E mais não disse. Várias perguntas do PÚBLICO, sobre a calendarização desse projecto, qual o seu custo, se está integrado na modernização da Linha de Cascais e por que motivo há uma década que as escadas estão sem serviço, ficaram sem resposta.
A IP também não respondeu a uma equação difícil de resolver. Com o futuro acesso às plataformas da via-férrea em elevador, como podem as pessoas com mobilidade reduzida sair da passagem subterrânea se em ambas as extremidades não houver também elevador?
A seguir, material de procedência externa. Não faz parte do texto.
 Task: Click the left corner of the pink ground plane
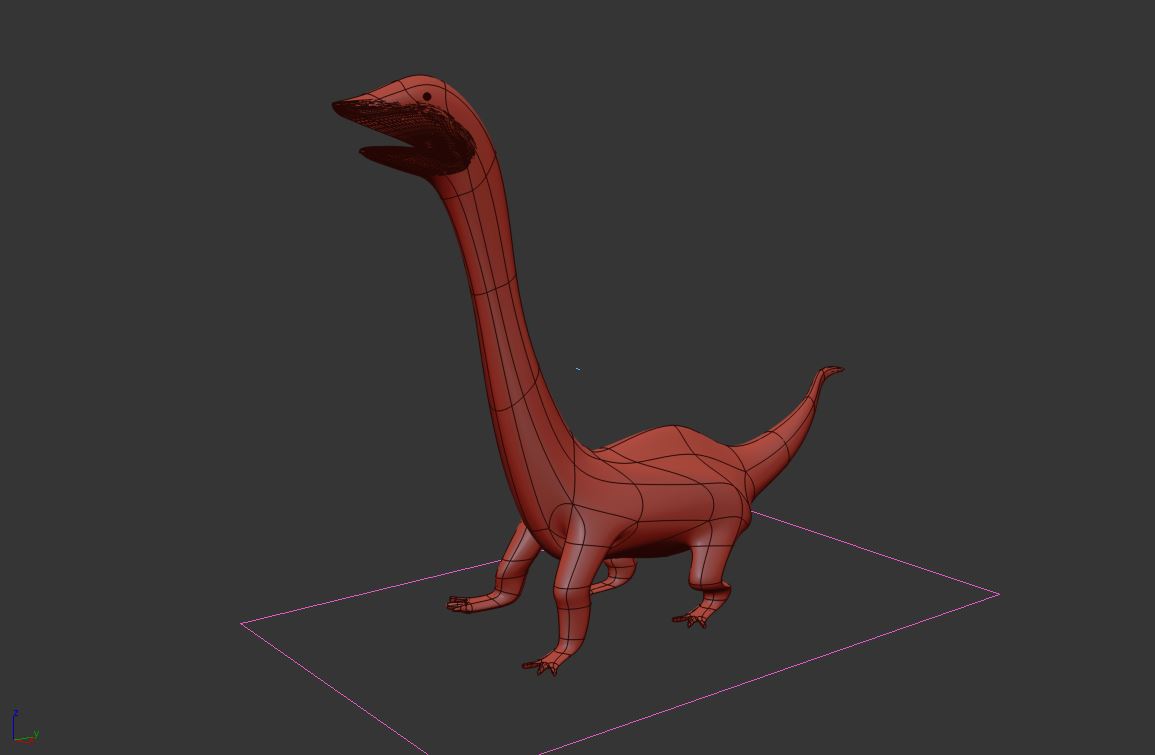click(243, 623)
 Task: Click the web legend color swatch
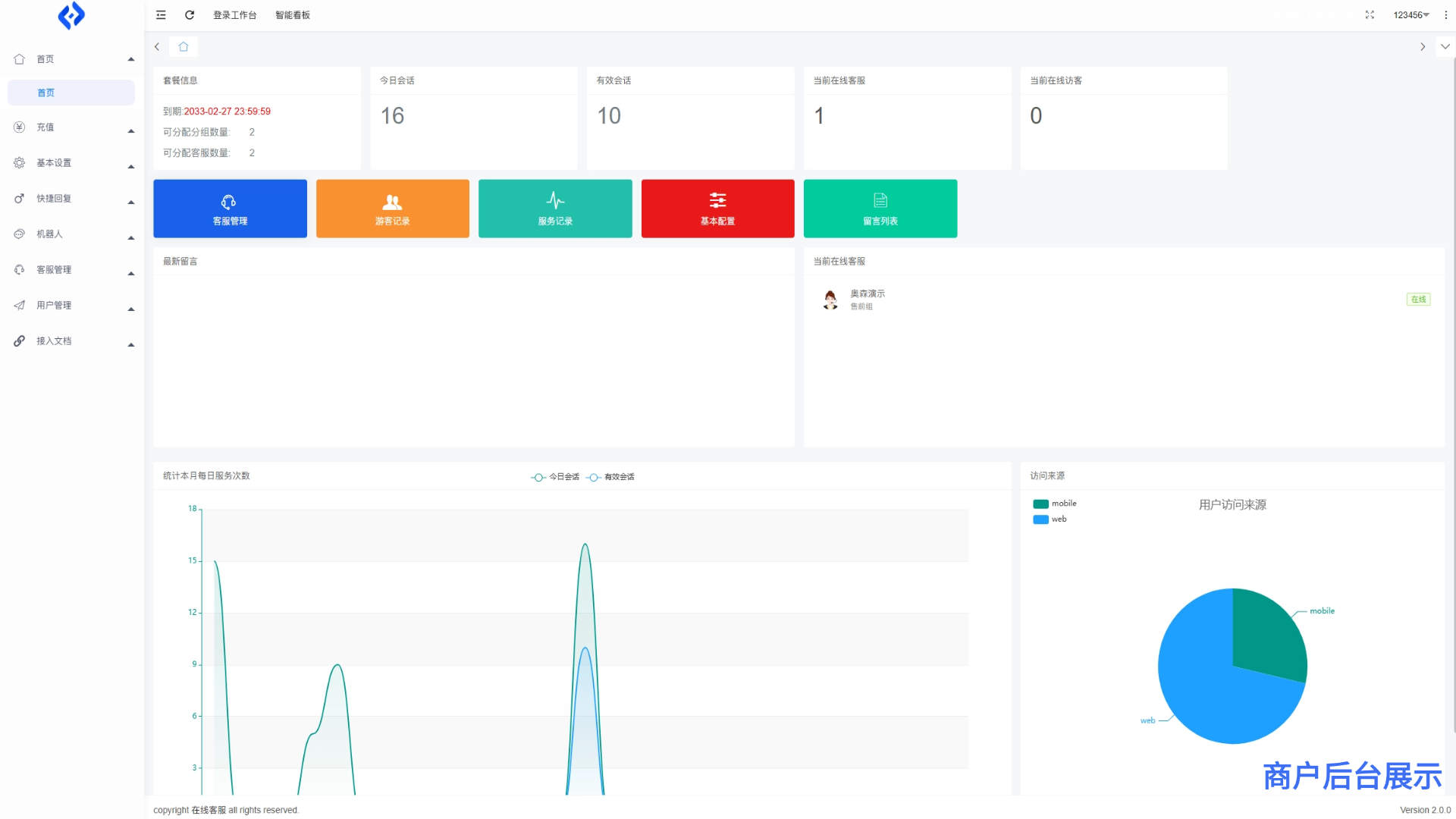(x=1040, y=519)
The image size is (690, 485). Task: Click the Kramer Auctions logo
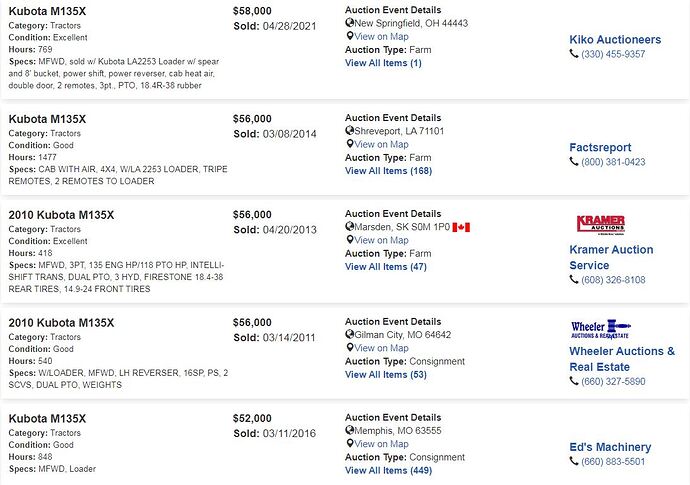coord(601,224)
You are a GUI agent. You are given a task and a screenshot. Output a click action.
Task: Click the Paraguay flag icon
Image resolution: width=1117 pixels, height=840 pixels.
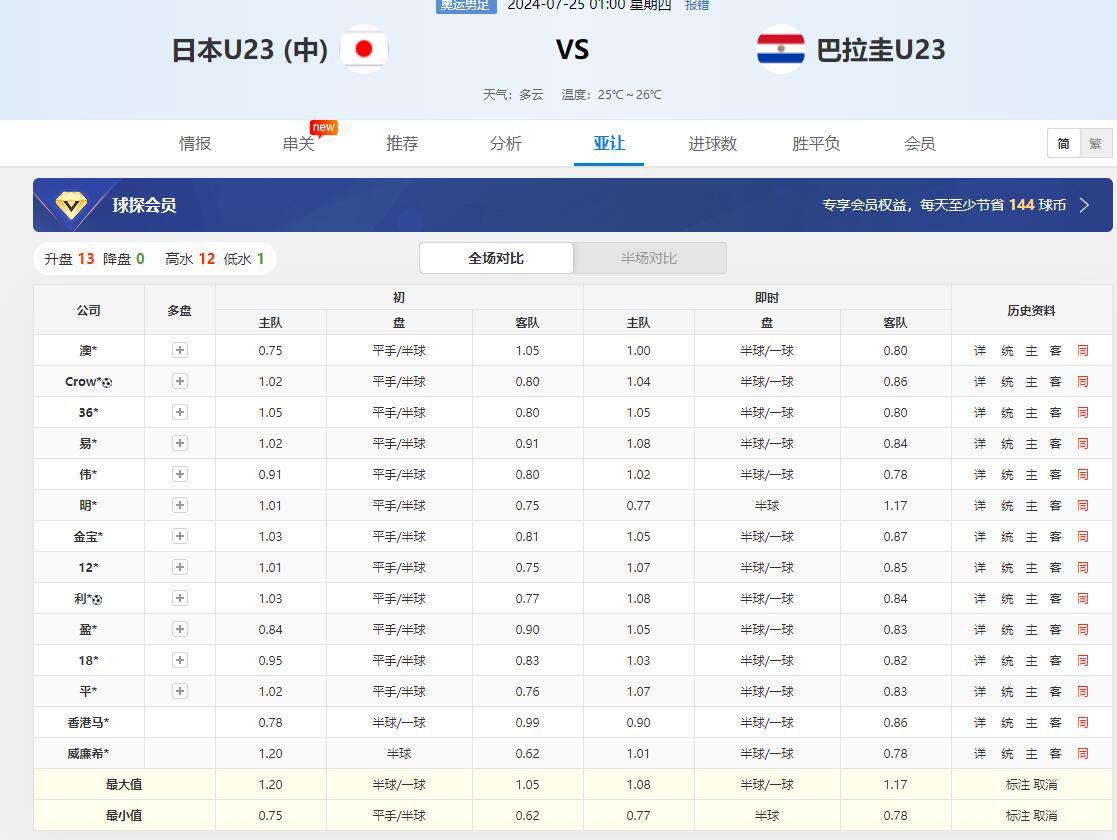coord(780,49)
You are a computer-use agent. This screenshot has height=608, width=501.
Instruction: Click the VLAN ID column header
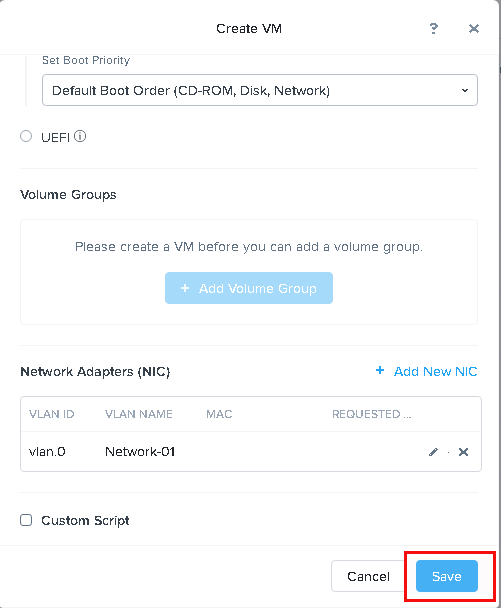52,414
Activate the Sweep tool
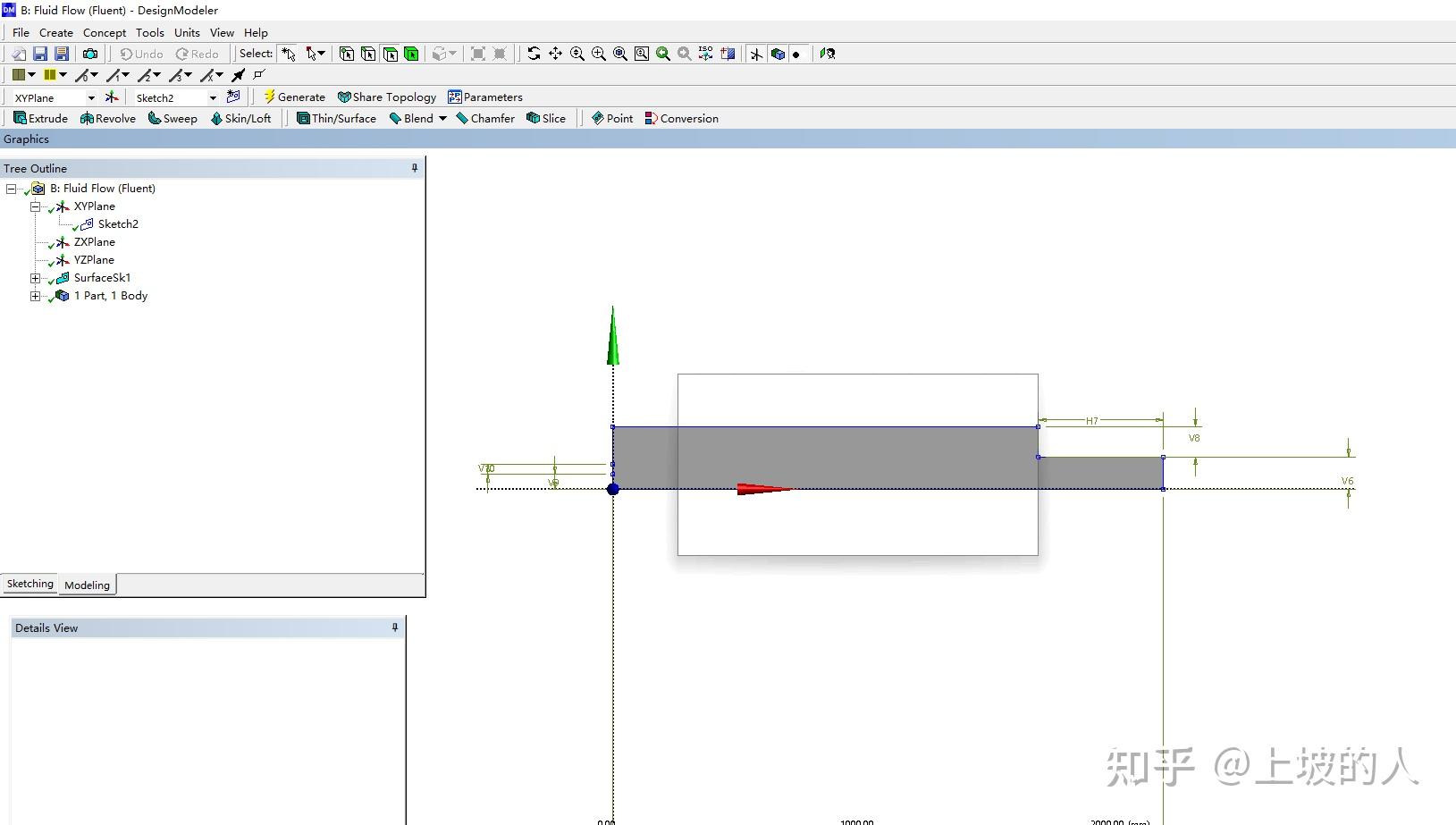 [x=173, y=118]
Por parte da Câmara de Lisboa, as respostas são mais completas. Fonte oficial do município diz que este “está a trabalhar em conjunto com a IP e a Administração do Porto de Lisboa para encontrar uma solução que permita reabilitar, requalificar e tornar acessível a passagem pedonal inferior de Alcântara”. Para já, este projecto encontra-se ainda “em fase de estudo prévio”, mas uma das acções será “a criação de rampas, garantindo assim o acesso universal na entrada norte, onde existem neste momento escadas rolantes [que não funcionam], e na entrada sul [Avenida de Brasília], onde não existem escadas rolantes”.
Altos e baixos
A travessia pedonal entre as duas estações de Alcântara (Terra e Mar) nunca foi um bom exemplo de intermodalidade nem de boa prática na mobilidade urbana. Teve altos e baixos e projectos fracassados, como foi o caso do interface inaugurado em 1991 pelo então ministro das Obras Públicas, Ferreira do Amaral, que ligava as duas “Alcântaras”. Tratava-se de uma estrutura metálica elevada, de 500 metros, com escadas e tapetes rolantes e que também dava acesso a um supermercado.
Nessa altura assinalava-se também o regresso dos comboios de passageiros a Alcântara-Terra, que até então era uma estação exclusivamente para mercadorias. Mas a fraca procura e, sobretudo, a falta de manutenção levaram a que rapidamente o interface entrasse em declínio.
A experiência durou até 2008, mas teve uma morte lenta porque já em 2005 se dizia que os tapetes e as escadas rolantes se avariavam frequentemente, o que levou à demolição daquela estrutura.
Apesar da pouca frequência de comboios de Alcântara-Terra para a Linha da Cintura, com apenas dois comboios por hora em cada sentido e nenhum aos fins-de-semana, para muitos passageiros vindos da Linha de Cascais esta é a melhor forma de chegar à parte alta da cidade sem ter de ir apanhar o metro ao Cais do Sodré. A travessia tem hoje um caminho pedonal em boas condições, mas que esbarra na passagem inferior infecta que é preciso vencer para se chegar a Alcântara-Mar ou à Avenida de Brasília.
O desnivelamento da via-férrea naquela zona, que permitiria ter comboios directos da Linha de Cascais para a da Cintura (e que implica a construção de uma estação subterrânea em Alcântara), é um dos projectos inscritos no PNI2030. Segundo o Governo, custará 200 milhões de euros e seria construído entre 2023 e 2027, mas, tal como a maioria dos empreendimentos desse plano de investimentos, ainda nem passou da fase de estudos.